In conclusion, this study found that the distribution of the global burden of OA attributable to high BMI varied substantially between countries and regions. From 1990 to 2019, the global number of DALYs and age-standardized DALY rate for OA attributable to high BMI increased. Moreover, in this period, the number of DALYS and the age-standardized DALY rate increased in both men and women. In 2019, the age-standardized DALY rate increased with age, but decreased in the very old age group. In regions with different SDIs, the age trends in the DALY rate remained largely the same: there was a significant increase with age and a decrease in the elderly. From 1990 to 2019, among the 21 geographical regions worldwide, the age-standardized DALY rate in South Asia (EAPC = 3.94) increased the most, while that in Oceania (EAPC = 0.49) increased the least. From 1990 to 2019, among the 204 countries worldwide, Equatorial Guinea had the largest increase in the age-standardized DALY rate (EAPC = 7.42), whereas the Democratic Republic of the Congo had the largest decrease (EAPC = –0.67). In general, the burden was higher in high-SDI regions than in low-SDI regions.

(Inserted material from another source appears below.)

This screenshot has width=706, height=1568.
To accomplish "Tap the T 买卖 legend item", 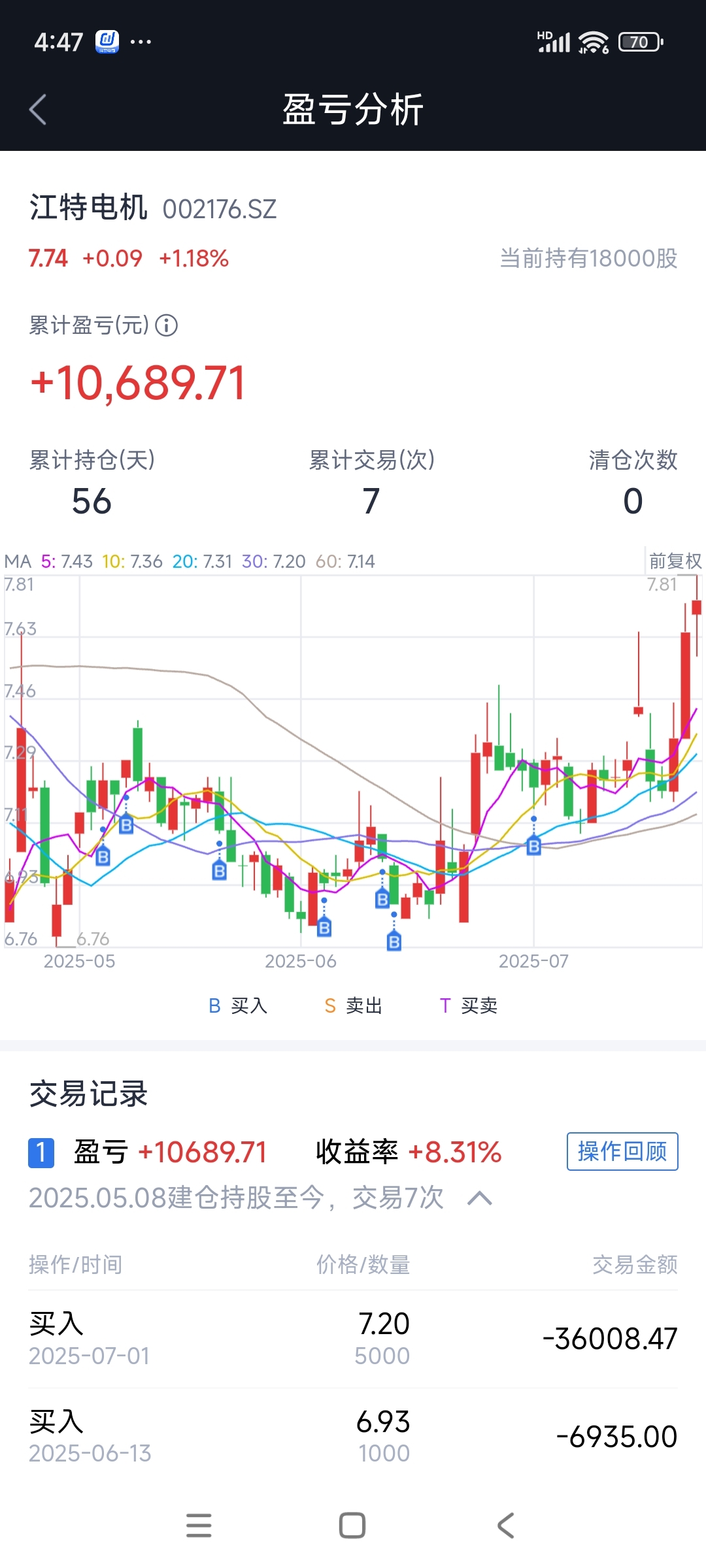I will [469, 1005].
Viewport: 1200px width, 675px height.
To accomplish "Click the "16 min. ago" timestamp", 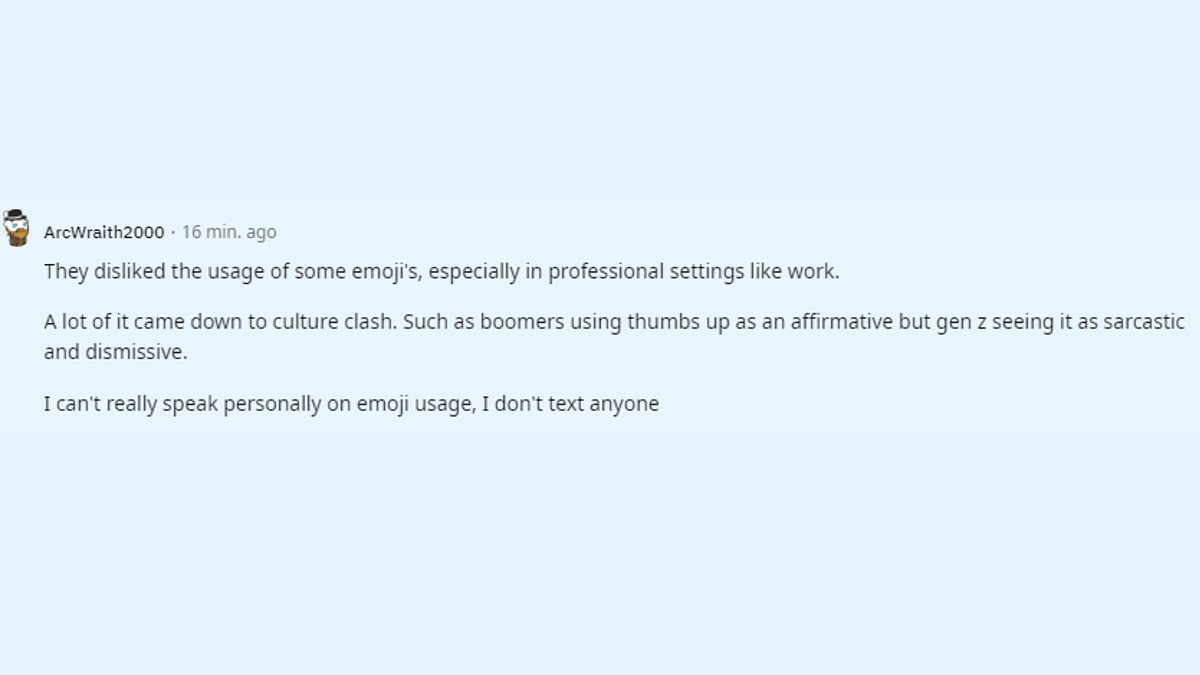I will [229, 232].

The correlation analysis revealed that the global growth rate of the age-standardized DALY rate for OA attributable to high BMI was significantly negatively correlated with the age-standardized DALY rate in 1990 and with the SDI in 2019. As the baseline burden and SDI increased, the growth rate of the age-standardized DALY rate slowed.
The above conclusions indicate that high BMI is an important factor affecting the global burden of OA, which increases with age and is higher in some regions and populations than in others. This highlights the importance of preventing and managing high BMI to reduce the burden of OA worldwide.